* _Document section_:

Natural Selection via Foundation Models for Soft Robot Evolution
Changhe Chen, Xiaohao Xu, Xiangdong Wang, Xiaonan Huang
TL;DR
This work targets the challenge of designing soft robots by introducing RoboCrafter-QA, a multimodal benchmark built on EvoGym to test embodied design reasoning in LLMs. Initial evaluations reveal that state-of-the-art models struggle with fine-grained design distinctions, motivating a finetuning pipeline using LoRA on an efficient open-source LLM that achieves state-of-the-art performance for both design selection and direct morphology generation. The authors validate the approach with a physical modular soft robot, showing strong sim-to-real correlation and practical design transfer from simulation to hardware. Overall, the paper demonstrates that specialized, data-driven instruction tuning can unlock LLMs as effective co-designers for real-world soft-robot morphologies, and releases a complete framework for future embodied design research.

* _Dataset extract_:

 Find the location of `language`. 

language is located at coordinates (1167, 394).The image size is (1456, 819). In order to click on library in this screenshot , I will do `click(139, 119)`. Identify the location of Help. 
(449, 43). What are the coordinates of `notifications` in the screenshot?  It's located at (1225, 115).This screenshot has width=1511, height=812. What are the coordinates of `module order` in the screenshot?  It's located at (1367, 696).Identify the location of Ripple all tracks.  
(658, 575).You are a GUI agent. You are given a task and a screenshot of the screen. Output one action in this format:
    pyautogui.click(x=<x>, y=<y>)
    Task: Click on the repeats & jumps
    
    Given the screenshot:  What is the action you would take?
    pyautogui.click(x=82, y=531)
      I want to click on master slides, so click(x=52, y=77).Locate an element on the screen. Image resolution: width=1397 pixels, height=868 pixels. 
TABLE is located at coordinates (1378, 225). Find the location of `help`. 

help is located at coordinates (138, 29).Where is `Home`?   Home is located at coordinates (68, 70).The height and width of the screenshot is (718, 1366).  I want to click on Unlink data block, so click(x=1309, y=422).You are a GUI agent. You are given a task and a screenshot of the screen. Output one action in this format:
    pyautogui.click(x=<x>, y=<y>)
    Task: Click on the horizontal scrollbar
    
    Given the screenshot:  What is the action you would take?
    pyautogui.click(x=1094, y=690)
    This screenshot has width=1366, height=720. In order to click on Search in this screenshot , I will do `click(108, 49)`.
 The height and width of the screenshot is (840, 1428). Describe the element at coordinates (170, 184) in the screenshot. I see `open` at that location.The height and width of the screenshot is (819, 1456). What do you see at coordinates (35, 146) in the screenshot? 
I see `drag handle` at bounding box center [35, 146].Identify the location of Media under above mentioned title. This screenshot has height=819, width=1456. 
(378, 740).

* _Required work_:
Write the next part of the summary of the soft-robot design paper, picking up after its final sentence. The data plays no part here.

* _Written response_:
Abstract
Designing soft robots is a complex and iterative process that demands cross-disciplinary expertise in materials science, mechanics, and control, often relying on intuition and extensive experimentation. While foundation models, especially Large Language Models (LLMs), have demonstrated impressive reasoning abilities, their capacity to conduct embodied design remains largely unexplored. This paper introduces RoboCrafter-QA, a novel benchmark to evaluate whether LLMs can learn representations of soft robot designs that effectively bridge the gap between high-level task descriptions and low-level morphological and material choices. RoboCrafter-QA leverages the EvoGym simulator to generate a diverse set of soft robot design challenges, spanning robotic locomotion, manipulation, and balancing tasks. Our experiments with SOTA multi-modal LLMs reveal that while these models exhibit promising capabilities in learning design representations, they struggle with fine-grained distinctions between designs with subtle performance differences. To overcome these limitations, we finetune an efficient, open-source LLM that achieves SOTA performance on our benchmark, demonstrating superior capabilities in both design selection and direct generation of high-performing robot morphologies. Furthermore, we construct a physical replica of the modular soft robot and demonstrate a strong sim-to-real correlation, validating that superior benchmark performance has the potential to translate to effective real-world design selection. Our full system will be open-sourced to foster this exciting direction.